You hardly hear it mentioned in the media or by the talking heads at
CNBC but a history was just made in the past week that can have profound impact
on all of us, regardless if you realize it or not!
The bull market lasting for 40 years
long for bonds is officially over by now!
How do I know, you may ask? Of course there will be no official
announcement on it and we have to rely on some technical measure to tell us.
The most relevant indicator is the monthly 10-year Treasury yield that
is based on the data points at the end of each month and can reliably tell us
if a long term trend for the 10 year interest rates has changed. As you can see
below, for over 40 years starting from late 1970s, the 10 year interest rates
have always shown consistently lower highs and lower lows, a gigantic downtrend
for the long term interest rate, or inversely, the gigantic uptrend for the
long term bonds. If you ask any bond traders or analysts starting after the
70s, no one would know what a bear market for bonds would look like as for
them, it has been a straight line up for bonds (or down for interests). But finally, for the first time in 40 years,
we are seeing a higher high in the monthly 10-year Treasure yield chart logged
in on Jan 31, 2018. This is a clear technical indicator that we are moving into
a higher interest era. If a bond trader
or analyst only knows how to trade for higher bonds, he or she will soon lose
their job! If you are still thinking you will continue to enjoy low interests
for your new mortgage moving forward, it is nothing less than illusion!
So what’s the big deal with this new emerging trend, you may ask next?
Well, you probably won’t feel much immediately and that’s why no one is even
interested to talk about it. Be aware, when the bond establishes its trend, it
is usually a very long term trend that may continue for decades. We have just
witnessed the end of the super bond bull market for 4 decades and very likely
we are seeing the start of a super bond bear market in the years to come. For a
once-in-a-generation change in trend that will last for decades, it will be
very slow but consistent and as such, minimal immediate impact will be felt for
most people. But gradually, its impact
will be profound and eventually will be very painful or exciting depending on
which side you are sitting. Just imagine what were the interest rates back in
1980s. A 30-year fixed mortgage rate topped out at 18.45% in early 80s! Believe
me, while it is unthinkable at the moment, we are moving towards very high
interest rates in the coming years. If
you need to borrow, obviously it will be very painful when such a day comes.

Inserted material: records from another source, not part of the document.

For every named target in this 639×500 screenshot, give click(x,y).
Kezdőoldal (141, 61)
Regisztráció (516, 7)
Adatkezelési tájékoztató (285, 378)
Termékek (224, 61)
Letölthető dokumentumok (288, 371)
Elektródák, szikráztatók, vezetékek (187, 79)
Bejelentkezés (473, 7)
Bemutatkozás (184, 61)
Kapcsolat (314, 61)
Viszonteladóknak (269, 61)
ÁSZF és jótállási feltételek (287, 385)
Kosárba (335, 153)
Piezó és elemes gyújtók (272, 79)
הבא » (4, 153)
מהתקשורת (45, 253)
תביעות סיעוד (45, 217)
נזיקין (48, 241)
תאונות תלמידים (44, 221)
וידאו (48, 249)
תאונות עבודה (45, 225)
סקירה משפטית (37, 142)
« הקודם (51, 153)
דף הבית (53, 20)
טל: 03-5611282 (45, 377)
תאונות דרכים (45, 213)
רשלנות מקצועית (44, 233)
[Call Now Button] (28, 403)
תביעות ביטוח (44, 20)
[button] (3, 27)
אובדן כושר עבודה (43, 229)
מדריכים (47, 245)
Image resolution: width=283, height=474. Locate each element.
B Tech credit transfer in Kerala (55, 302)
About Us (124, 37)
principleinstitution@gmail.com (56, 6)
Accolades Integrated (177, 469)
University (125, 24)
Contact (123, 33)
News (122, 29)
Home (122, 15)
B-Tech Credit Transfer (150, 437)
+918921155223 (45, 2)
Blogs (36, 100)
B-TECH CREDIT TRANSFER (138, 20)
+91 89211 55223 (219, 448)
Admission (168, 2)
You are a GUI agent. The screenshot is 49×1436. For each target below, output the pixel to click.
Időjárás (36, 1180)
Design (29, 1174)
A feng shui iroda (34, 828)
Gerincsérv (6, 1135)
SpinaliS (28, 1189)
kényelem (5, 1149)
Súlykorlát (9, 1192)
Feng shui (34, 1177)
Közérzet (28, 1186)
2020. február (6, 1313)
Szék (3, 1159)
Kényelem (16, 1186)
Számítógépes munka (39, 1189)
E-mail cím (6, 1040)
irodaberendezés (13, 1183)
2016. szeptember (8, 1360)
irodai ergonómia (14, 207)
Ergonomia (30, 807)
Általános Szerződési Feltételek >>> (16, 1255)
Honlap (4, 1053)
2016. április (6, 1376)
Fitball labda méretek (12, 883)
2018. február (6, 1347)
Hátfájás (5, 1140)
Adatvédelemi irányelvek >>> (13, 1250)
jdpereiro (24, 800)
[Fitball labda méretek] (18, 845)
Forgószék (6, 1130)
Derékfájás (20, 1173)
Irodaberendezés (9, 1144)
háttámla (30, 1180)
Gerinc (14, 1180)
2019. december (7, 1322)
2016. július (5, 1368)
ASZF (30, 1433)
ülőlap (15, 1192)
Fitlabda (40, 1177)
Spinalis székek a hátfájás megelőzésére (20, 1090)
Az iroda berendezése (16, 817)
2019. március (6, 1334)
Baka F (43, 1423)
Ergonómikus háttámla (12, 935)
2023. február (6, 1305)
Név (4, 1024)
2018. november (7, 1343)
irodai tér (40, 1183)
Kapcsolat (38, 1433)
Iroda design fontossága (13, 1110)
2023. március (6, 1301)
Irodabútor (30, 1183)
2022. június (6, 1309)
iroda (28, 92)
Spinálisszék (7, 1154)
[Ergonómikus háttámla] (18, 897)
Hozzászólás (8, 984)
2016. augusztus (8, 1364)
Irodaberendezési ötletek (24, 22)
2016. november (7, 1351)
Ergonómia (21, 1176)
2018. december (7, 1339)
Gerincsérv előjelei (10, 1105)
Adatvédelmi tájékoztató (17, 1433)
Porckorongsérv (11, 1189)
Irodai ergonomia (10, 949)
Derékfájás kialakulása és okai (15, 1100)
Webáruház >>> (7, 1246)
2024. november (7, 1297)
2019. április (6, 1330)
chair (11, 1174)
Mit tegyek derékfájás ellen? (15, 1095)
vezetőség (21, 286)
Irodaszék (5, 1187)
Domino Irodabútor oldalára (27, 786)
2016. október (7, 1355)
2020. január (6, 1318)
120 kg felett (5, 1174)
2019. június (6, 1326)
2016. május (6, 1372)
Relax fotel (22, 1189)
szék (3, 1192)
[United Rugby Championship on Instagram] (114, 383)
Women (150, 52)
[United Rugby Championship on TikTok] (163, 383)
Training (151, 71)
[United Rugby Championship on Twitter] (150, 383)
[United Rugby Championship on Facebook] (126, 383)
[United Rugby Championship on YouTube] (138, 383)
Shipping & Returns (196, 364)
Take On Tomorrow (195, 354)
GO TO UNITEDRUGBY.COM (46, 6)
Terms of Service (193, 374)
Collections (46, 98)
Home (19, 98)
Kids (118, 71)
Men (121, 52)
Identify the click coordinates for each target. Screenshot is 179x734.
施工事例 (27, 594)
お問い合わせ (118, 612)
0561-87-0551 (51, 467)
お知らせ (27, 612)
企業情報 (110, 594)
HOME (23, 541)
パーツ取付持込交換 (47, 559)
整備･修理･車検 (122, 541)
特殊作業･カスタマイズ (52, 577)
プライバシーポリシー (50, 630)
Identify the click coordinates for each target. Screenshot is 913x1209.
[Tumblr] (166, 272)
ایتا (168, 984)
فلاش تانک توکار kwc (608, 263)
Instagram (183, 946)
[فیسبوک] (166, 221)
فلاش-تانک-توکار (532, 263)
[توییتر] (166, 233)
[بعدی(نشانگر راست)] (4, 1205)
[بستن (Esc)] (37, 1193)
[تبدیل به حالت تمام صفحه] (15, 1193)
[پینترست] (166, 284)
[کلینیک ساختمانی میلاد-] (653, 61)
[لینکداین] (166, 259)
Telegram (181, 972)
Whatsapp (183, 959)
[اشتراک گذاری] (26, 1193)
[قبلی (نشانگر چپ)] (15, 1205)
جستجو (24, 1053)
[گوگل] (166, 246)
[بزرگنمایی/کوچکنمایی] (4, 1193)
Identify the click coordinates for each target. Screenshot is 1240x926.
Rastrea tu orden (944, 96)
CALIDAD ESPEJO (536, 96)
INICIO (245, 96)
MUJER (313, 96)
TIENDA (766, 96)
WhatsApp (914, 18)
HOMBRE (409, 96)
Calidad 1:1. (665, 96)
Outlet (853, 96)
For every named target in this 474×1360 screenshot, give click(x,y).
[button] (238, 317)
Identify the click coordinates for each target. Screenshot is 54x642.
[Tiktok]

Conversely, if you can earn interests, then you will be a happy guy! Since this
is a blog for investment, I have to say we need to be prepared for poor returns
from stocks as a long term trend. When interest rates go up, the costs for
companies to borrow money will shoot higher logically. After a decade of great
bull stock market, people are very used to great profits from their stocks.
While I do believe we probably will still have a year or two to go for the
final melt-up phase to run through for the stock market, we’ll start to feel
the negative impact from higher interests more and more moving forward. It is a
general consensus that when long term interest rates go above 3%, which I
believe is likely to occur this year, the stock market may start to get
nervous. After that and if I’m right with interest rates consistently going up,
we will likely go into a very prolonged bear stock market as well. That’s why I have said many times, it is a
great time to set up your life insurance especially those based on floating
dividends in addition to fixed interest return.
Whole life (WL) is the best well-established dividend based life
insurance that I know of, which can greatly benefit from increasing interests
that can lead to increasing dividends for the policy holder. I know whenever
I’m talking about WL, I’m often challenged by friends questioning about the
cost-reward for WL. But virtually everyone I have talked about, their concern
is always based on their understanding about the high cost (something like
80-90% or even higher of the commission going into the agent’s pocket for the
first or second year premium). I understand this but believe me there is a way
to substantially reduce the cost if the WL policy is set up right, at least 50%
or even more reduction of the cost and then you can enjoy secured return for
life with a potential of increasing dividends (up to 10% dividends for my
policy per its historic records during 1980s-90s). All of the fast accumulating
cash value is tax-free and can be used during your life if you want for any
purposes. You just need to find a good agent who can really work for your
interest, not just his/her commission. That’s how I have set up my WL policy
and my kid’s and even looking for buying more (as a way of diversification of
my assets due to its security and tax-benefits) along with a clear high
interest trend emerging. I know the hot
life insurance almost every agent is promoting is the Indexed Universal Life
(IUL), which indeed has great years in the past decade due to the gigantic
stock bull market. I don’t want to argue with anyone promoting it as it could
be a good one for some people. Personally though I think IUL’s good time is
quickly coming to its end. If I’m right about the general bond and stock market
long term trend, we are going to enter into a very tough prolonged bear market
for stocks that may come in 1-2 years and if so, IUL policy holders will start
to feel the pain as their stock market-based return could become very miserable
but their premium could shoot up very high due to aging. Don’t need to argue
with me but just take it a second opinion and do your own research about the
nature of IUL and how it may perform if the market is not doing well.